**Job 1:**
Answer these questions about the BMC meeting article, each from its text:
(a) How many times has the news story been read?
(b) What refreshments are usually served after the business?
(c) What is the speed limit on the A53?
**Job 2:**
Retype the part of the BMC meeting article between "And after the" and "derring do adventure.", inclusive.

**Source extract:**
────

BMC Peak Area Meeting - A Quick Sketchby Mick Ryan - UKClimbing.com Jun/2009
This news story has been read 3,838 times
They are the base from which the BMC grows, where local action starts and ideas get kicked about (in a friendly way). One of their purposes is to inform local climbers and walkers of developments in the wider outdoor world. They also act as a mouthpiece for the opinions of the locals in such matters as crag access, conservation issues, and national debates (e.g. windfarms, local road building schemes). They are also increasingly the forum for getting local crag clean up events started, organised and funded.
And after the "business" there's usually refreshments in the form of chips and butties, and a guest speaker is often in attendance with slides of their latest derring do adventure.
Where is The Winking Man? Being a new Peaksie - just shy of three weeks old, I had no idea. Directions were given by a friend that followed back roads avoiding the urban Buxton. It was a gray, cold and damp summer evening more like late October than early June. Sheffield was flooded again. I now know where Harpur Hill is, but have yet to visit. Onto the A53, a fast road with a speed limit of 50mph. I overshot the pub and saw some pointy rocks in the distance. Ramshaw I believe.

────

**Data excerpt:**

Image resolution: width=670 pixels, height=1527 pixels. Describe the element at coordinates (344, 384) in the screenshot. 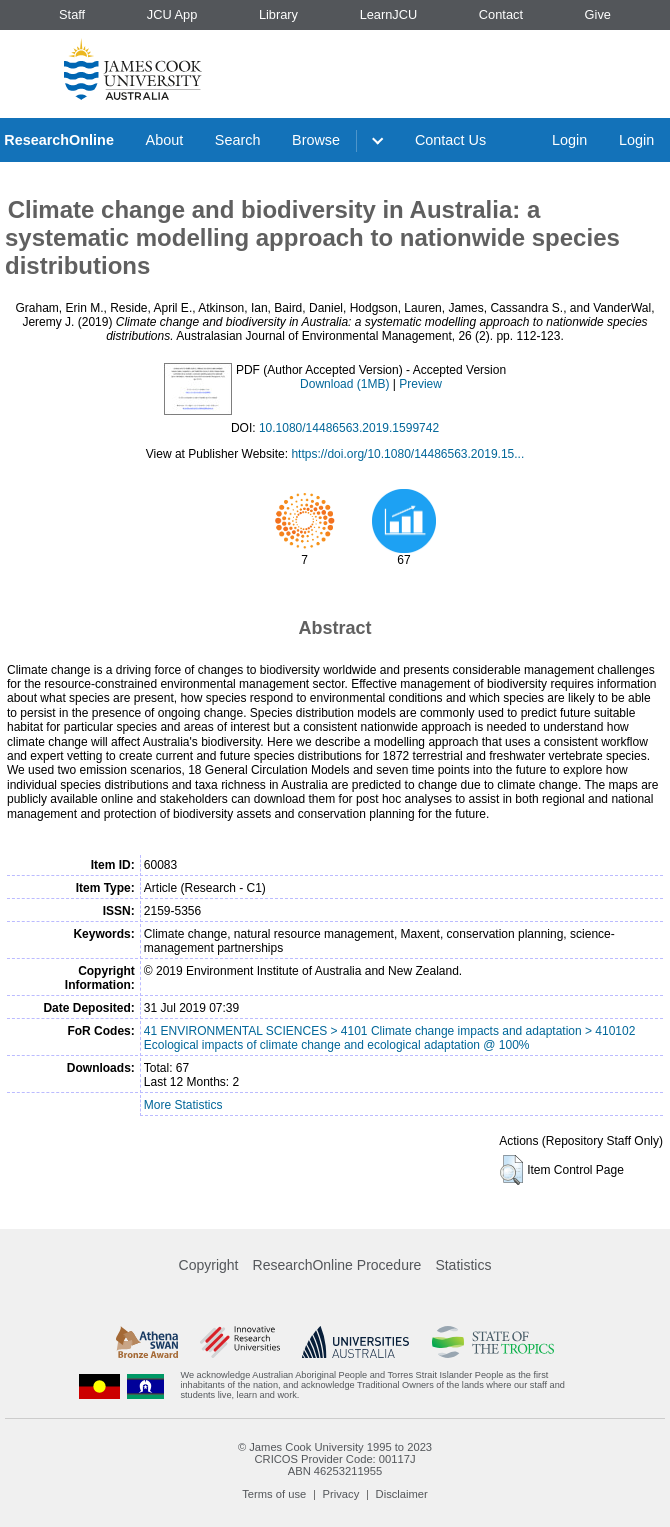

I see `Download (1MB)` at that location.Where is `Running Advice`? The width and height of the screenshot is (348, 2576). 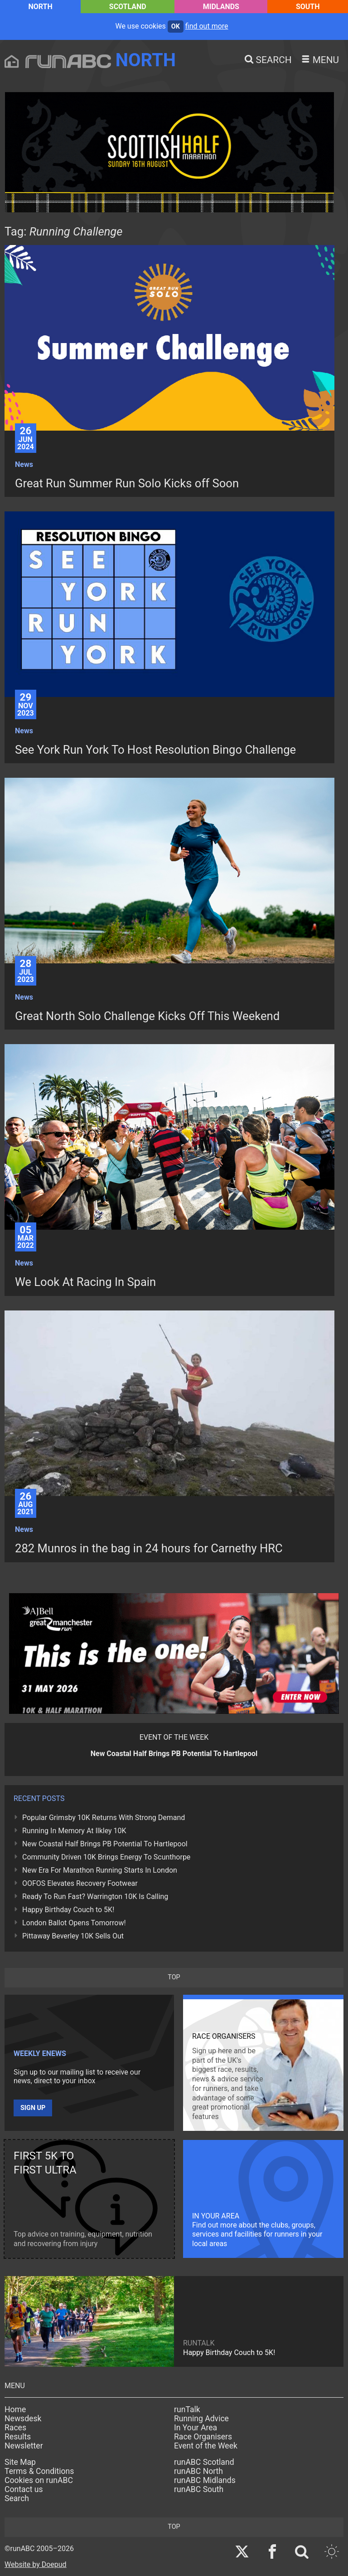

────

**Exercise response 1:**
(a) 3,838 times
(b) Chips and butties
(c) 50mph

**Exercise response 2:**
And after the "business" there's usually refreshments in the form of chips and butties, and a guest speaker is often in attendance with slides of their latest derring do adventure.